Data shown:
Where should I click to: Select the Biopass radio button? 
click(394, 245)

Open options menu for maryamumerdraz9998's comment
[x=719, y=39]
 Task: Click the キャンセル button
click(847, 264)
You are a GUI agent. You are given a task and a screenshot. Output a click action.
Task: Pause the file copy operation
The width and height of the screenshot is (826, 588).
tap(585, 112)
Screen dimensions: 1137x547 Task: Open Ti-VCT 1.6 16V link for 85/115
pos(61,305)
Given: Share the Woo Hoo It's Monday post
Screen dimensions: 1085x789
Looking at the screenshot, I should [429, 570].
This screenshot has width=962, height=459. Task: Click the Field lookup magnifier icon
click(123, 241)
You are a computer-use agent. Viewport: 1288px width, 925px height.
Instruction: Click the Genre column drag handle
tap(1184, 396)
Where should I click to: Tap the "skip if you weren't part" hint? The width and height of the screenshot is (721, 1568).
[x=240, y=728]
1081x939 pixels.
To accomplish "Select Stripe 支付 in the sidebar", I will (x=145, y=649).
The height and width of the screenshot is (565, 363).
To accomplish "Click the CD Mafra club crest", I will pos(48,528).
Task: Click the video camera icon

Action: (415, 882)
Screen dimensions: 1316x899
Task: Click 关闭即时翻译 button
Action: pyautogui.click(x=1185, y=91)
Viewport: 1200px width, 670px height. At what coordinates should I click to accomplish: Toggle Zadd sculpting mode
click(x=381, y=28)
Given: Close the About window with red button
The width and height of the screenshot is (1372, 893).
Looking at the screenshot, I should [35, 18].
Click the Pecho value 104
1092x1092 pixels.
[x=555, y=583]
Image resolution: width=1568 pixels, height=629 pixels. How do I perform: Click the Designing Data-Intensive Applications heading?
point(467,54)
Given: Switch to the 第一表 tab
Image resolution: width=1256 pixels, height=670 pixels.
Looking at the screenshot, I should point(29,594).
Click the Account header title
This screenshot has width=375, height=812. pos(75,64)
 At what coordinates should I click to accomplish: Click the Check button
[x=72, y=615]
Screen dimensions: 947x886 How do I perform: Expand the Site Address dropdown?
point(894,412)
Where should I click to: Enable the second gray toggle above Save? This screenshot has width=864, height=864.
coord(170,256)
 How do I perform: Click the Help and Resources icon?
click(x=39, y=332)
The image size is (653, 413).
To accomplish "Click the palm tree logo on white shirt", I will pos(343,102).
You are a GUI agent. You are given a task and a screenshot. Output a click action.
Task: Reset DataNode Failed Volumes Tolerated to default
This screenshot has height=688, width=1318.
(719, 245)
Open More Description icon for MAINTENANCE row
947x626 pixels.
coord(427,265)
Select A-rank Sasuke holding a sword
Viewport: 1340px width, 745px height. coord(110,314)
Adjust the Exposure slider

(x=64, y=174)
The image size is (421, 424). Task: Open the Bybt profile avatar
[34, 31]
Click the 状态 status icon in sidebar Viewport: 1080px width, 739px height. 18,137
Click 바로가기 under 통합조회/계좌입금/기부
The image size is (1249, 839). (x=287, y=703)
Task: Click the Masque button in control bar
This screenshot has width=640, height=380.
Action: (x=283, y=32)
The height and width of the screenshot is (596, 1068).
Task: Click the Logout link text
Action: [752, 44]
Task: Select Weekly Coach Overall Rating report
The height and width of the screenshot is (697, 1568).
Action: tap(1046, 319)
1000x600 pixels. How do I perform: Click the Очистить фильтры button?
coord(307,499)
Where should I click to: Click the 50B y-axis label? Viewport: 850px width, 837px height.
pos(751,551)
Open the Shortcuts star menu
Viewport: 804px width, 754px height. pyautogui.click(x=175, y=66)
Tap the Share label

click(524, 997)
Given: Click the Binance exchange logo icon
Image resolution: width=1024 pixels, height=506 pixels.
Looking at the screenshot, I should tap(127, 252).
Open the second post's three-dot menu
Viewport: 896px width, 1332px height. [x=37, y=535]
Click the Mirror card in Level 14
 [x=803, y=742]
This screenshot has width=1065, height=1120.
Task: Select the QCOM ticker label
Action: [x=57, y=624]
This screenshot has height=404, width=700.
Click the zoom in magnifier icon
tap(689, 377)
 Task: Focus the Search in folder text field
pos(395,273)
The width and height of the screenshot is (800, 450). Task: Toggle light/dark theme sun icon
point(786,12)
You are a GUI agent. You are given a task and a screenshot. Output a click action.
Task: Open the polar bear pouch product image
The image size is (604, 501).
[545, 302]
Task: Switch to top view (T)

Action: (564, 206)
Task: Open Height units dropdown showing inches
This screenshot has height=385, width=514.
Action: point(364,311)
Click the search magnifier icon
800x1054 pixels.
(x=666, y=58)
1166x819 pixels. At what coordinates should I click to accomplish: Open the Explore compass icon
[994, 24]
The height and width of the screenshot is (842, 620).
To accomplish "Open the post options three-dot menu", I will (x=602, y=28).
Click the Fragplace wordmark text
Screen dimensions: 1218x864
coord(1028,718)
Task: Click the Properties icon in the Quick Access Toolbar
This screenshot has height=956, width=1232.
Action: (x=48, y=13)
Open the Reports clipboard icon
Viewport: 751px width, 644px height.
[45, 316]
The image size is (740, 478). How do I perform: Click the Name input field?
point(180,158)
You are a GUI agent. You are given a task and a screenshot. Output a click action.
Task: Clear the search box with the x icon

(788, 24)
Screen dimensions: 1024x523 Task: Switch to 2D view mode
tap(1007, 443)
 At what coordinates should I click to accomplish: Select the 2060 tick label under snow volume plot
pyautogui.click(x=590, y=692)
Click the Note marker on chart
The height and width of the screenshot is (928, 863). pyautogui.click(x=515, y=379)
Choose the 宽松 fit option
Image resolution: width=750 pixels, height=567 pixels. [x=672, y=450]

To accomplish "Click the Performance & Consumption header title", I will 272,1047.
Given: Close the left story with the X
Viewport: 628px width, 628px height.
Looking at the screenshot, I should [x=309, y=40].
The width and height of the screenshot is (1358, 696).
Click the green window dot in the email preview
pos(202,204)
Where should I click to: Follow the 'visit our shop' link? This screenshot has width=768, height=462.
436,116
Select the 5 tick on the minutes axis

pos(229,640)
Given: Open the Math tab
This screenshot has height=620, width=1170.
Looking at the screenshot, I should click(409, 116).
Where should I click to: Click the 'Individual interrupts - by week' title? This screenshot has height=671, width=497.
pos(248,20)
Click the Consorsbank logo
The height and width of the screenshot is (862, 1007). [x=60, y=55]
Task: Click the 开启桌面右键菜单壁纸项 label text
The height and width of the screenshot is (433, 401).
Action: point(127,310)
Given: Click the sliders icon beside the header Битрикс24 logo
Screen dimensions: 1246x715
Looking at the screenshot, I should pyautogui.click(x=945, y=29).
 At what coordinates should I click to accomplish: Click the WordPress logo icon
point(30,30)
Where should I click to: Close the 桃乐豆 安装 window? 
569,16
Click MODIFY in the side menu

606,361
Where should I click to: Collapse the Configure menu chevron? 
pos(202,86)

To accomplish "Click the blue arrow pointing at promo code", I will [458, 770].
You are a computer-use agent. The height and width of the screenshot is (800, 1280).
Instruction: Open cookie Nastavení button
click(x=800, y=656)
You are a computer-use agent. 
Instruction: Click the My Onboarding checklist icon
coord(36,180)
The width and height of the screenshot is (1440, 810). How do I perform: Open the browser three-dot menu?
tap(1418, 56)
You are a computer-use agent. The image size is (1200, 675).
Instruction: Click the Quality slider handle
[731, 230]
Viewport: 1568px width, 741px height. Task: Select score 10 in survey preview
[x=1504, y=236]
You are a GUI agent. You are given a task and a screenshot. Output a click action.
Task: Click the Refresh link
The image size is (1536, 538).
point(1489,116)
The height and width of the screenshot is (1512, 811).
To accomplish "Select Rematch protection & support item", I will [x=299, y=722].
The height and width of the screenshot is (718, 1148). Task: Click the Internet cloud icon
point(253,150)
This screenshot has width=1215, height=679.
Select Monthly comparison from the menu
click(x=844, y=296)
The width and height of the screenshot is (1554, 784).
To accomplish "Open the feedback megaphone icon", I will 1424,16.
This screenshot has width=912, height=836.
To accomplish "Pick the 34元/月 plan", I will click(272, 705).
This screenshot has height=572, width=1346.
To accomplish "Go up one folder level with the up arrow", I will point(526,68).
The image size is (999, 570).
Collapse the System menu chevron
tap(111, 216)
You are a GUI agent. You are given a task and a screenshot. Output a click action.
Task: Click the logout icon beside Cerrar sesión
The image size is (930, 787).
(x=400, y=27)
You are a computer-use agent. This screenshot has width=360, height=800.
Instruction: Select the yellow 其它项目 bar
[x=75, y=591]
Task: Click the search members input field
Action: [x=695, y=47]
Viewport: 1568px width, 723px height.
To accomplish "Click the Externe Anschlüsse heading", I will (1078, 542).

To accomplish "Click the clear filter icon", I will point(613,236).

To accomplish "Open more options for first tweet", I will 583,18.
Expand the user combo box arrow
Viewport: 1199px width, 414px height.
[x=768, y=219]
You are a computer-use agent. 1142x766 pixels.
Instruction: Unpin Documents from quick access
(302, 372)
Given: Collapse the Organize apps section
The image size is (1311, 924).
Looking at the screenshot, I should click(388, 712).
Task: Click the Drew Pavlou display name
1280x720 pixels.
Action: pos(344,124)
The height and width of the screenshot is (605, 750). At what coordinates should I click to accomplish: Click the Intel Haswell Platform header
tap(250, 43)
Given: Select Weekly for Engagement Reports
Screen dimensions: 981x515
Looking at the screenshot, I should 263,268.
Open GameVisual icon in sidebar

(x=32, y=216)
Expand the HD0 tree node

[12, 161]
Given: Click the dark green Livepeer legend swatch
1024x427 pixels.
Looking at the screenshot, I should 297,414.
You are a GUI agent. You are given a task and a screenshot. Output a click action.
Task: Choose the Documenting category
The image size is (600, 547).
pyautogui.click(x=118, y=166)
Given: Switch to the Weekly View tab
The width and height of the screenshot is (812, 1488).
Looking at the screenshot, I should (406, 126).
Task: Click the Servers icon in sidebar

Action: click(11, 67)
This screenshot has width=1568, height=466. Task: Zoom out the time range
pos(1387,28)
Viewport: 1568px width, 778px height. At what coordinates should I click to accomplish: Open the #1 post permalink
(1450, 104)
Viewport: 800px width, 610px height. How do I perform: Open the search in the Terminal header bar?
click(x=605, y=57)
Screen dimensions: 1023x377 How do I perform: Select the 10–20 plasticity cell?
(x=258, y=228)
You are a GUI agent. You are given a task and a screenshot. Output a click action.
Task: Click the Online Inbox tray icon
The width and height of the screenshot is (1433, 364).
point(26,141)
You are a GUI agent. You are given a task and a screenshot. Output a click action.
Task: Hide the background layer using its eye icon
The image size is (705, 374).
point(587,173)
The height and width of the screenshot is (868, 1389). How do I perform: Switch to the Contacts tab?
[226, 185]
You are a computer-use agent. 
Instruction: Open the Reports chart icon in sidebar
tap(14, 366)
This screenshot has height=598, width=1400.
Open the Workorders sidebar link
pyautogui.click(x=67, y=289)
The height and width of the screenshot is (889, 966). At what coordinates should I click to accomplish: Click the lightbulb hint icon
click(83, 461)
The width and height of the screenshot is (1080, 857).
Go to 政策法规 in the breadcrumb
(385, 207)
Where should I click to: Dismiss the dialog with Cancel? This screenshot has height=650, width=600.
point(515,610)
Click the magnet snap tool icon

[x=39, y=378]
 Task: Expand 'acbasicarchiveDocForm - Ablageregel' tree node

What to produce: Show the lines of the records that include the string "beside".

Output for this exercise:
Given: Click the sliders icon beside the header Битрикс24 logo
Task: Click the logout icon beside Cerrar sesión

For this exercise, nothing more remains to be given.